Provided material
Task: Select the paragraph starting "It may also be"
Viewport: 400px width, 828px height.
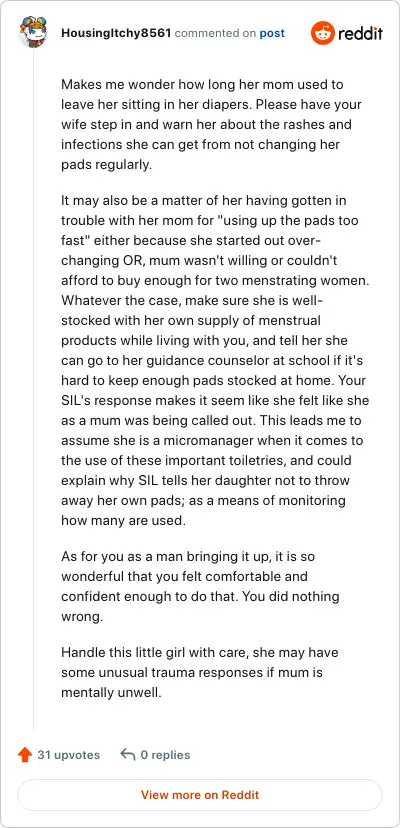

...

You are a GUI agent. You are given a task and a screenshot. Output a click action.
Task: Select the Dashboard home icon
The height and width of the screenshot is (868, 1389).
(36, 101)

Prompt
Write out exactly the lines above between the line with "Task: Select the paragraph" and the line with "Viewport: 400px width, 828px height.", inclusive, and nothing beyond them.

Solution below
Task: Select the paragraph starting "It may also be"
Viewport: 400px width, 828px height.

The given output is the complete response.